The answer of the other defendant was similar. And further —

“In limine litis plaintiff's counsel filed an exception and motion to strike out a portion of the defendant's answers on the ground that the official plat of survey of G. F. Connelly, United States surveyor, made in 1836, and on which his patent was based, cannot be questioned or impeached by the defendant, and this court is wholly without jurisdiction to determine whether same is or not erroneous. And that the said patent cannot be questioned or impeached by the defendant for fraud or error.

“That the United States Government, as the owner of the sea marsh adjacent to the seashore and to West Bay, 'acquired all the alluvian made by accretion to said lands between the years 1836 and 1850; and when said lands were granted by the United States Government to the State of Louisiana,' same passed to the State by the granting act of Congress, and that same passed to the plaintiff as patentee thereof, and that he acquired all of said lands as well as the accretions which were added thereto, as they were at the time they were granted by the United States to the State of Louisiana,' said granting act passing a fee simple title in præsenti to the State, not only as the land was at the time of the survey by Connelly in 1836, but as it was at the date of the grant, and that the whole was acquired by the plaintiff as patentee.

“His additional representation is that the plaintiff as patentee acquired all of said lands in township No. 22 south, range No. 31 east, on the southeastern west of the river land district, according to the official survey of said lands in the state land office, as they were at the time they were granted by the United States to the State of Louisiana.'

Opinion of the Court.

The decision of the district court was in favor of the motion, and after comment on the ruling the Supreme Court said:

“Reduced to a last analysis, the pleadings present for our consideration and decision a purely petitory action, in which the defendant holds the affirmative side of the controversy and is bound to succeed on the strength of his own title, and in deciding the question of title we are to determine whether the patents which the State issued to H. J. Leovy, in 1893, reflect a title which is superior and paramount to the patent which the State issued to the plaintiff in 1890, to the extent that they conflict.

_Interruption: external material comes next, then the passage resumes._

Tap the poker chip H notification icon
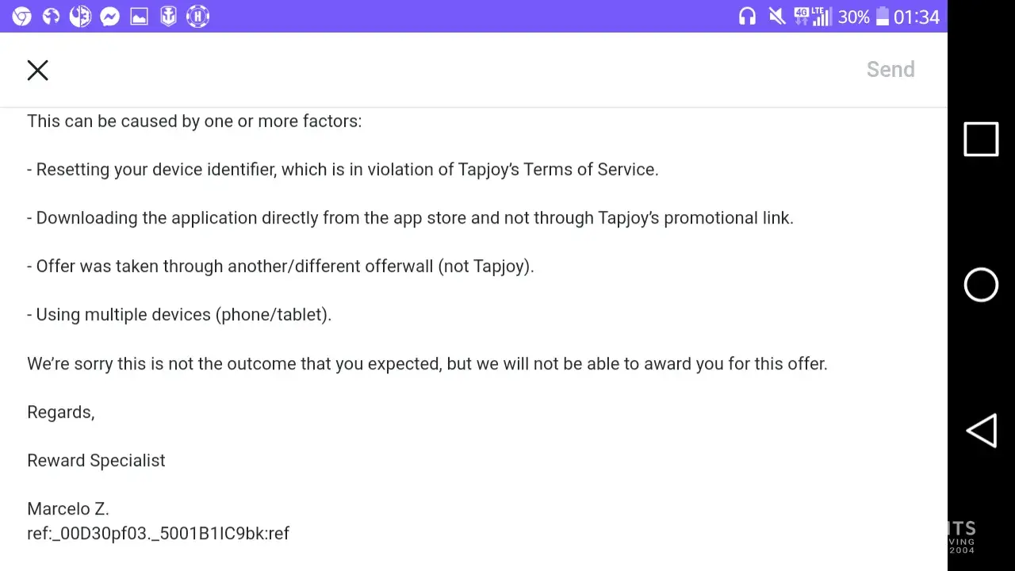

“This controversy is not so much with regard to the character or strength of the respective parties as it is with regard to the area or domain which the State actually and really conveyed to the plaintiff ; for it is quite true and cannot be denied that the State was wholly without power to convey to the defendant H. J. Leovy any land in 1893 which she had previously sold to the plaintiff in 1890, without trenching upon the issues of error or fraud wbich were excluded from consideration. In other words, we are to determine from the evidence before us whether the plaintiff's patent covers and includes all the land in township twentytwo south, of range thirty-one east, in the southeastern land district west of the Mississippi River; for if it does, in fact, the patents which were subsequently issued to the defendant H. J. Leovy do not reflect a paramount title thereto."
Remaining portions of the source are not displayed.